Iga Świątek przegrała po pełnym zwrotów akcji pojedynku w ćwierćfinale wielkoszlemowego Wimbledonu 5:7, 7:6 (5), 2:6 z Eliną Switoliną. Polska tenisistka pomimo tego na londyńskiej trawie uzyskała najlepszy wynik w karierze. W półfinale Wimbledonu Ukrainka zagra z Czeszką Markétą Vondroušovą.
Iga Świątek po dramatycznym pojedynku z Belindą Bencic po raz pierwszy w karierze awansowała do ćwierćfinału Wimbledonu. O awans do najlepszej czwórki wielkoszlemowego turnieju w Londynie Polce przyszło walczyć z Eliną Switoliną.
Pochodząca z Odessy 28-letnia tenisistka była w 2017 roku trzecią rakietą świata w rankingu WTA, ale ostatnio jej notowania znacznie spadły. Switolina bowiem dopiero w kwietniu wróciła na korty po przerwie macierzyńskiej. Ukrainka przed meczem komplementowała Polkę.
Iga jest wielką mistrzynią, ale i wspaniałą osobą. Jestem jej bardzo wdzięczna za wsparcie Ukrainy, robi wszystko, co w jej mocy. Bardzo to doceniam
- mówiła Switolina.
Trzykrotna triumfatorka French Open swoje mistrzostwo potwierdziła już w pierwszym gemie przełamując podanie Ukrainki, która "pomogła" podopiecznej trenera Tomasza Wiktorowskiego popełniając podwójny błąd serwisowy.
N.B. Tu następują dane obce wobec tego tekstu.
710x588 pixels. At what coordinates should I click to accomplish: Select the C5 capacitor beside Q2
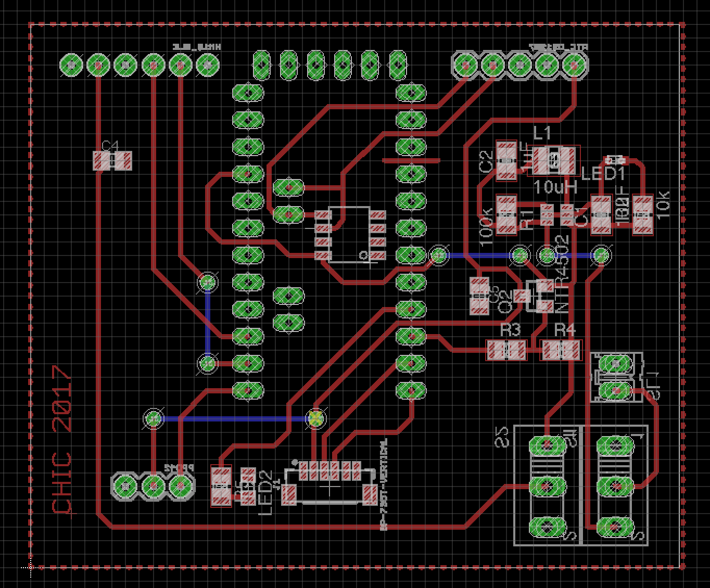tap(479, 296)

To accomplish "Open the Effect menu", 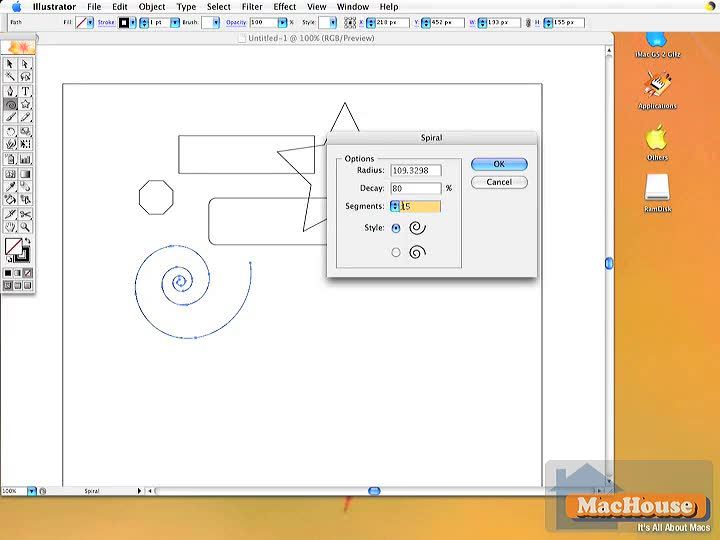I will pos(284,7).
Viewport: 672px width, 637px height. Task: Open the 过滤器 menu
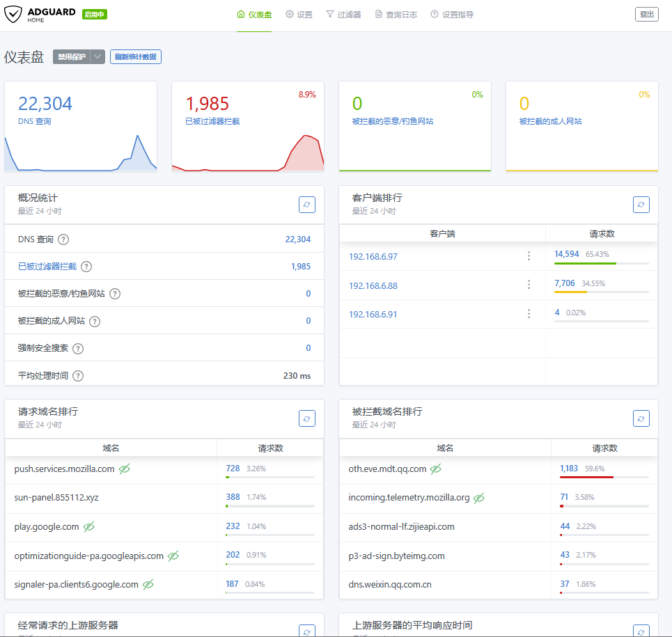pos(343,15)
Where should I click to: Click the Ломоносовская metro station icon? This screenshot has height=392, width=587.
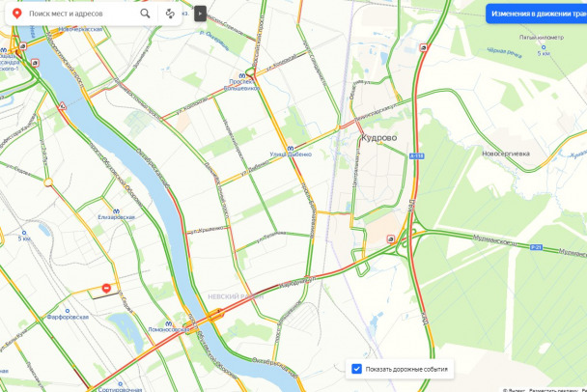click(168, 323)
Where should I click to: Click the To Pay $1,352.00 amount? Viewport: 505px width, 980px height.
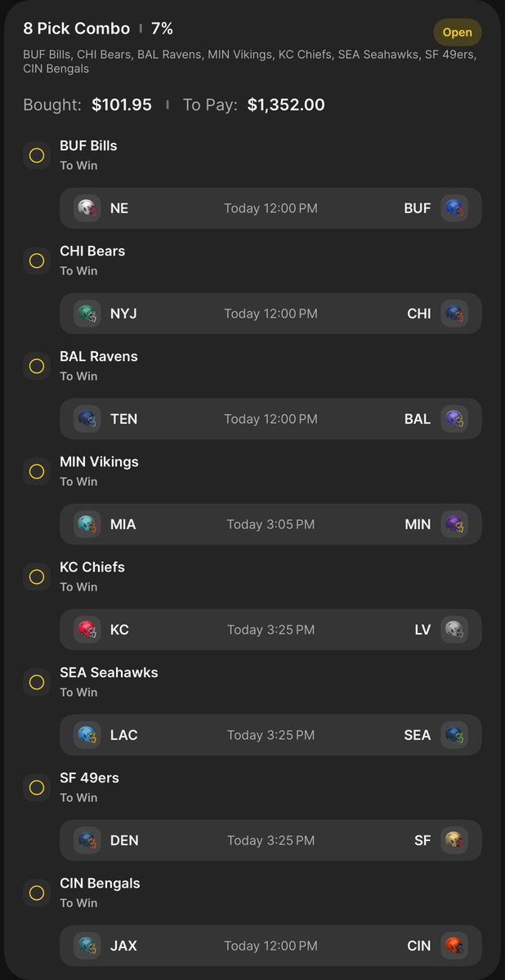coord(286,105)
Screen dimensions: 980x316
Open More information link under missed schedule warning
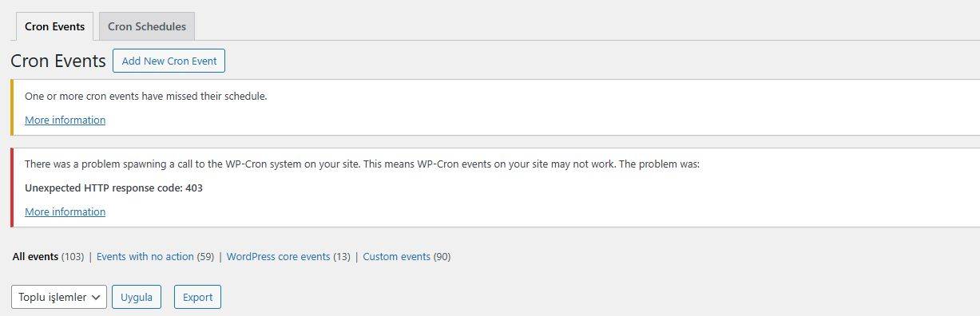coord(65,120)
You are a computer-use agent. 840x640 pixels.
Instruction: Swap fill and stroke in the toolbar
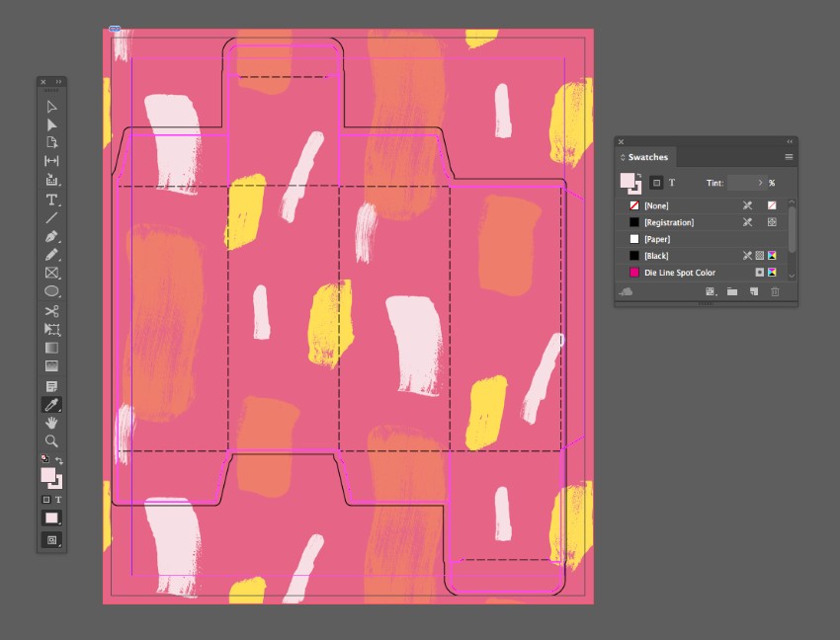coord(59,460)
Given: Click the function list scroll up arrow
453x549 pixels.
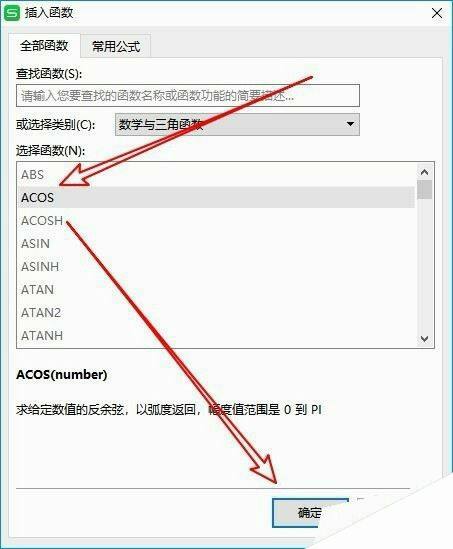Looking at the screenshot, I should tap(424, 172).
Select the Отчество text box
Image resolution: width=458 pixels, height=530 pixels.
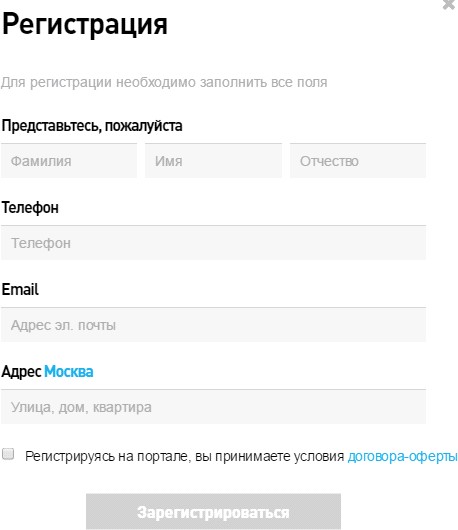click(358, 161)
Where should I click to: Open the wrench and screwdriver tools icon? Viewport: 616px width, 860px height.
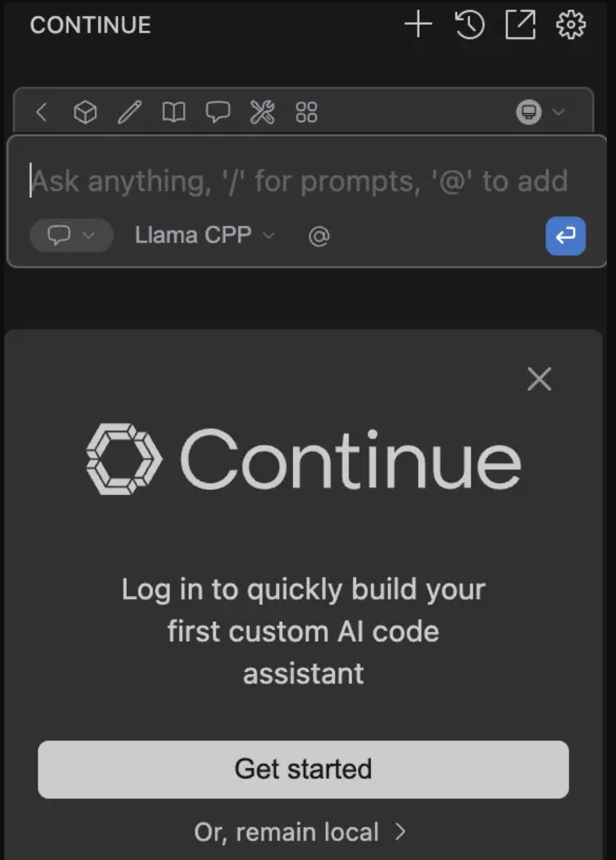(x=262, y=112)
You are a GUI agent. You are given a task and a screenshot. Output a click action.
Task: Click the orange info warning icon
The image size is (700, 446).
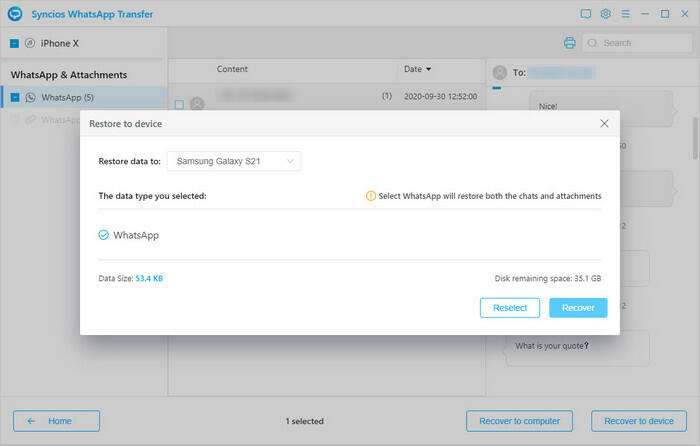[371, 196]
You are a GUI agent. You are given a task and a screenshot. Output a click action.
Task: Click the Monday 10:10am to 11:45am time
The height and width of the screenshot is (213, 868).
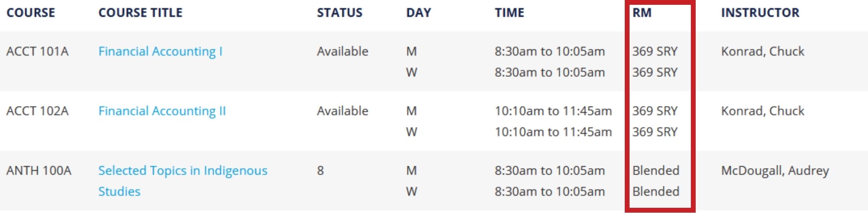tap(553, 111)
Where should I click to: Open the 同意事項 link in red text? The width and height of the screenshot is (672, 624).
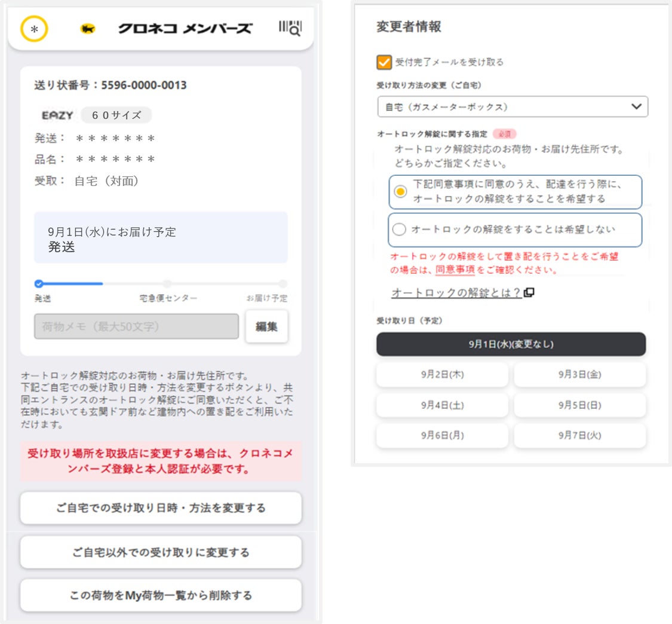(455, 270)
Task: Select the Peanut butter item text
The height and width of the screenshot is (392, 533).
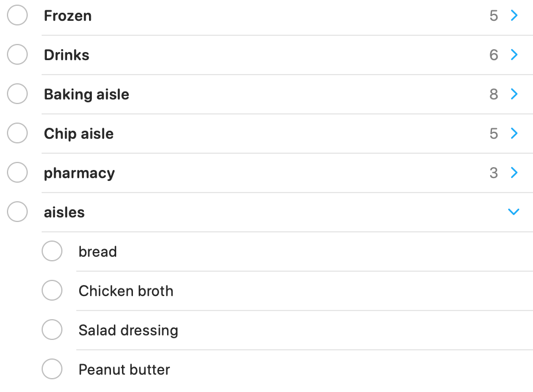Action: coord(124,369)
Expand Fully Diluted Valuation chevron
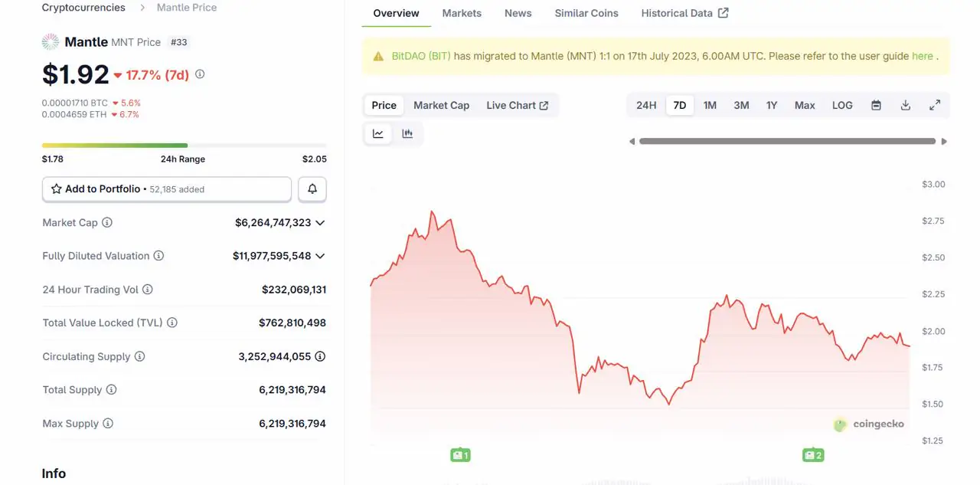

Rywalka potrafiła jednak odrobić te straty wykorzystując słabszy fragment gry w wykonaniu Świątek oraz błąd sędziego, który wywołał aut po dobrym zagraniu Polki i po dwudziestu minutach pojedynku na korcie centralnym wynik pierwszego seta brzmiał 2:2. Festiwal przełamań trwał w najlepsze, po chwili break pointa wykorzystała znów tenisistka urodzona w Warszawie.
"Rewelacyjna akcja" 🎙️ Dużą precyzją wykazała się Polka 🔬🎾
— Polsat Sport (@polsatsport) July 11, 2023
Oby tak dalej 🇵🇱💪
📺 Polsat Sport i Polsat Sport Premium 1 #Wimbledon pic.twitter.com/eXRv7On9vh
Serwis Igi zawodził, a return Switoliny wprost przeciwnie i zacięty pierwszy set trwał najlepsze, a na tablicy wyników pojawiły się dwie piątki. Co gorsze Igę zaczęła kompletnie zawodzić precyzja i to rywalka była moment później na prowadzeniu 6:5, a Ukrainka na tym nie poprzestała i w kolejnym gemie ponownie przełamała podanie Igi i cieszyła się ze zwycięstwa w secie.
Dream start ✨@ElinaSvitolina takes the opening set against Iga Swiatek, 7-5#Wimbledon pic.twitter.com/FNKv01O7Ud
— Wimbledon (@Wimbledon) July 11, 2023
Organizatorzy zamknęli dach nad kortem, a dla tenisistek oznaczało to kwadrans przerwy. Po powrocie do gry niewiele się zmieniło, bo Iga wciąż nie mogła dobrze uplasować swoich uderzeń, a Switolina cały czas wyglądała bardzo dobrze i wyszła na prowadzenie. Świątek na szczęście wygrała swojego gema serwisowego i pozostawała w meczu, a po chwili... miała break-pointa i nieoczekiwanie zrobiło się 2:1 dla Polki. Teraz to Switolina zaczęła popełniać błędy.
Wszystko jednak zmieniało się jak w kalejdoskopie i po kilku minutach to znów ukraińska tenisistka zdobywała punkty seriami i odzyskała prowadzenie. O losach partii decydował tie-break, a w nim raszynianka przegrywała już 1:4, lecz rollercoaster w Wimbledonie nie zawiódł kibiców. Polka pokazała cudowny tenis w końcówce i doprowadziła do trzeciego seta.
All square on Centre Court ⚖️
— Wimbledon (@Wimbledon) July 11, 2023
World No.1 @iga_swiatek takes the second set 7-6(5) to force a decider #Wimbledon pic.twitter.com/6PmmNtCbQs
Wydawać by się mogło, że po takiej historii ze Switoliny ujdzie powietrze. Nic podobnego. Ukrainka wprawdzie była w opałach w swoim pierwszym gemie serwisowym w trzeciej partii, ale obroniła podanie, a później... przełamała Igę. Mecz trwał już dwie i pół godziny, a Ukrainka wcale nie wyglądała na zmęczoną. Ponownie wykorzystała break-point i prowadziła 4:1 w decydującej partii. Switolina dołożyła do swojej gry znakomity serwis i asami przechyliła szalę zwycięstwa na swoją korzyść w kolejnym gemie. Świątek nie zamierzała się poddawać i... również zaserwowała dwa asy. Na Switolinę to wszystko okazało się jednak zbyt mało i to Ukrainka zagra z Czeszką Markétą Vondroušovą w półfinale Wimbledonu.